# Hello. I'm new here but I love pigeons



## Jayme (May 25, 2005)

Hi Everyone,

I have been reading the posts the last few hours, and I have to say that I am in heaven or something. Who would have known that other people love pigeons as much as I do? 

I live in a highrise in downtown Atlanta. Pigeons are hated here by most of the tenants, and I've been told I would be kicked out if I kept feeding them. What they don't understand is that these pigeons are outdoor pets to me. They have names and personalities and they are the same ones every day who come to my 10th story window. I let them indoors and feed them every morning. Then I watch them have turf wars and I take pictures. The whole process takes about 15 minutes. They are my also alarm clock. The only day they have missed is about three days after the tsunamis. I didn't see one that morning. They have been coming for 3 years now.

I also have an indoor white dove named Angel. I rescued her from a cat's mouth 8 years ago. She hates the pigeons and stays clear of them (which i am happy about). 

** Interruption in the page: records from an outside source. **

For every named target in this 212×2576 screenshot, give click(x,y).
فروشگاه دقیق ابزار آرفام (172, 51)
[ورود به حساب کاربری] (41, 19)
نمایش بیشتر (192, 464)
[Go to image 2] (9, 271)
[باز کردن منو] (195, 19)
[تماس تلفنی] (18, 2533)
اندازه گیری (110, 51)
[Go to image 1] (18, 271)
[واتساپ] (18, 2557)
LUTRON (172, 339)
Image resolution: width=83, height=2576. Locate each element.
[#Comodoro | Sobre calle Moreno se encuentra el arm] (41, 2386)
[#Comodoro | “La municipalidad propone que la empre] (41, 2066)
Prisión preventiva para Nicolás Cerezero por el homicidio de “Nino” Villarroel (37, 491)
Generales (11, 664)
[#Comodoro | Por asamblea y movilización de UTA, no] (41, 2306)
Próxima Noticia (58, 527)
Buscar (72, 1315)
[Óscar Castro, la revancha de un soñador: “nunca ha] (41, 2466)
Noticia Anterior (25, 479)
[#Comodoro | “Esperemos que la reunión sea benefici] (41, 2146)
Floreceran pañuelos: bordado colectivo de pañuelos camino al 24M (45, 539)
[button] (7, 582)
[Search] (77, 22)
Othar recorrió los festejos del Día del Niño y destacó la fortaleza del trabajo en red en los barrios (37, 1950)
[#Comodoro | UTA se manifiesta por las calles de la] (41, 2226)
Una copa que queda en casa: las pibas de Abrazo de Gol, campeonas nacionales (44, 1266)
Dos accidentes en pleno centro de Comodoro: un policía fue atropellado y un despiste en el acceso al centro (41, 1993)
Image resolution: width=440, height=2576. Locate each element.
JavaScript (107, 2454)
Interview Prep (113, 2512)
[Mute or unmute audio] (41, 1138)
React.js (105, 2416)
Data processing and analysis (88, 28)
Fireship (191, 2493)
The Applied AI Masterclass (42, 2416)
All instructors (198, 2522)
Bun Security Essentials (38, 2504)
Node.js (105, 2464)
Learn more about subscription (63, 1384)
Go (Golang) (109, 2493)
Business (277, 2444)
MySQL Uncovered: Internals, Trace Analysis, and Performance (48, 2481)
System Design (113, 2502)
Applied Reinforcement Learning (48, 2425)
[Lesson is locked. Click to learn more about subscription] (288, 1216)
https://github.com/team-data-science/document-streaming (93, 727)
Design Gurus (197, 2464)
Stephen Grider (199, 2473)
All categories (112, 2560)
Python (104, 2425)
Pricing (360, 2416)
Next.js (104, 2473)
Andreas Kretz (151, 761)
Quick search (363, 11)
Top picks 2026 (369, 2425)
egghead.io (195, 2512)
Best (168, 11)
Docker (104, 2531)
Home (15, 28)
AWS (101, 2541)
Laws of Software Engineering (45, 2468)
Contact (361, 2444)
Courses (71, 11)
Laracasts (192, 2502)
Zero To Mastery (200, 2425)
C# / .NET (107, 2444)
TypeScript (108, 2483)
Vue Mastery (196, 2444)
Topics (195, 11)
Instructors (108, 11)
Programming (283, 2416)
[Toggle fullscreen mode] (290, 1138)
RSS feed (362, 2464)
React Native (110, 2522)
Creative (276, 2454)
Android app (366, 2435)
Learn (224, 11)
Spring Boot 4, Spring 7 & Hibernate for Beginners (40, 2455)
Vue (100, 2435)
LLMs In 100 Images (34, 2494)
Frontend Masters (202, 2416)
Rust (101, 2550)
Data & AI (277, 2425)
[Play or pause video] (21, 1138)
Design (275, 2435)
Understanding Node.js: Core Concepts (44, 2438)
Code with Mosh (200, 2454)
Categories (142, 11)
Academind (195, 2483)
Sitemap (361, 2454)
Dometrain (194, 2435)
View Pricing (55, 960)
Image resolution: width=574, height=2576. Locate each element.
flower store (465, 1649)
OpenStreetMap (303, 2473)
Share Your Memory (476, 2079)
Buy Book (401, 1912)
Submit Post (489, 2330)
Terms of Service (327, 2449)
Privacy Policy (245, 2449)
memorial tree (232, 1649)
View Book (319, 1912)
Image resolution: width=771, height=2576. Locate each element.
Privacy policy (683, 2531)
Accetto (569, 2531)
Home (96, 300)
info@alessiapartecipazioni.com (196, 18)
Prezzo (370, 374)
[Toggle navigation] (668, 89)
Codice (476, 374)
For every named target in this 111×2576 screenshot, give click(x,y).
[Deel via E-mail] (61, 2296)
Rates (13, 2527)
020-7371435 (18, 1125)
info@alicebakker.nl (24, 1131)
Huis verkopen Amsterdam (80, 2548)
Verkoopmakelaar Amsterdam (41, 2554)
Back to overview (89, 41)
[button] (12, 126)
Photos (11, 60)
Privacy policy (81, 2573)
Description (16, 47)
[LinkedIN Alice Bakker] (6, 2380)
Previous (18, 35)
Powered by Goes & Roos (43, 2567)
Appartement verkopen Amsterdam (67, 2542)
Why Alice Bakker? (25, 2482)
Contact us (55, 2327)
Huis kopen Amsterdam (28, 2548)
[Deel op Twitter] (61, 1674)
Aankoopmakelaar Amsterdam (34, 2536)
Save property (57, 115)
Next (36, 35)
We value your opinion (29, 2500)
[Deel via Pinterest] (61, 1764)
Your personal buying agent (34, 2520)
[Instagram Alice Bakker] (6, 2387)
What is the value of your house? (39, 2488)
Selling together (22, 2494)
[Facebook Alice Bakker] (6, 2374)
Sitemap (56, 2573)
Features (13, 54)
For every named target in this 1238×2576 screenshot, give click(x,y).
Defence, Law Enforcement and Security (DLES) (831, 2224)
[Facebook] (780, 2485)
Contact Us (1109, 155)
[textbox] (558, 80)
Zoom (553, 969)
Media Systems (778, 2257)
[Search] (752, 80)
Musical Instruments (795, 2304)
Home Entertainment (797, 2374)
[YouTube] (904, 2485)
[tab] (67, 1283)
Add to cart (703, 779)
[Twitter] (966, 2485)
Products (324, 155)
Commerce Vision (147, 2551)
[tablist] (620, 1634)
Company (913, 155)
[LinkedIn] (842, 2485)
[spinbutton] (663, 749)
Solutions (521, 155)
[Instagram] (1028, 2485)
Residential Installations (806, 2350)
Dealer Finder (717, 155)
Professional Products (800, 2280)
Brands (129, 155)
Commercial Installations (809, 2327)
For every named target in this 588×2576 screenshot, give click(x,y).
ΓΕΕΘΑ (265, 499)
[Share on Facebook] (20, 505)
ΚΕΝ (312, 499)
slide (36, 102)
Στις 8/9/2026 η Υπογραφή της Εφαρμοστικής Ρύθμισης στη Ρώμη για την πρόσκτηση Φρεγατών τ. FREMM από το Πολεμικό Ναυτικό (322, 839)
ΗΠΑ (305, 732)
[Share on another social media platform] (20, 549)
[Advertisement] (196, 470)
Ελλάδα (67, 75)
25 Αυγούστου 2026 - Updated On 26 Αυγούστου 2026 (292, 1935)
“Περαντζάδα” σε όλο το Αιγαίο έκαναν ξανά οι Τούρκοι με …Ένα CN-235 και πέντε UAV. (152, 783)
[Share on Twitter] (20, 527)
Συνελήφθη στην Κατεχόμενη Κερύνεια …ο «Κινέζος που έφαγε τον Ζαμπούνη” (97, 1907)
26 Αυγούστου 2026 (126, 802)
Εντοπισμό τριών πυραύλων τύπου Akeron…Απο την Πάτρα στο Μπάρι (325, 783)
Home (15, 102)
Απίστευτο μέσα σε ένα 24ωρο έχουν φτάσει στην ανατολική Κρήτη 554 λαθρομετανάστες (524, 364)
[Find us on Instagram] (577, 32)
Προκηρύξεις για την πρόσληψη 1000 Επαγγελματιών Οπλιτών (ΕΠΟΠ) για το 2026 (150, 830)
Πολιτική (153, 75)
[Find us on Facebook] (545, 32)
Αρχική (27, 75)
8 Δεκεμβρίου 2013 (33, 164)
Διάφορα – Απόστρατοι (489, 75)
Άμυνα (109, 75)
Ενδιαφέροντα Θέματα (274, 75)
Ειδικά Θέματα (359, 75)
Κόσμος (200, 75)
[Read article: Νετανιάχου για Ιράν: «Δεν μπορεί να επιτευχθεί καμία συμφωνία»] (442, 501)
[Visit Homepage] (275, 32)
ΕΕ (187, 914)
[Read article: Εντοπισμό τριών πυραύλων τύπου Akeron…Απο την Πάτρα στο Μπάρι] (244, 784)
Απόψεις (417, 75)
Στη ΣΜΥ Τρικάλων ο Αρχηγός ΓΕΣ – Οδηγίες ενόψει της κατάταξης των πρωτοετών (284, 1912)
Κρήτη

Anyway, I think it is so cool to find a board like this, and I look forward to getting to know people who actually like these awesome birds.

Jayme


----------



## Skyeking (Jan 17, 2003)

Hi Jayme and welcome to pigeons.com

Thank you so much for being a friend to our feral pigeons.

Unfortunately, other people don't like them and that can be a problem when you live in apt complex or high rise where you deal with other people. I'm fortunate to have my own yard so I have my own coop with 50 pigeons.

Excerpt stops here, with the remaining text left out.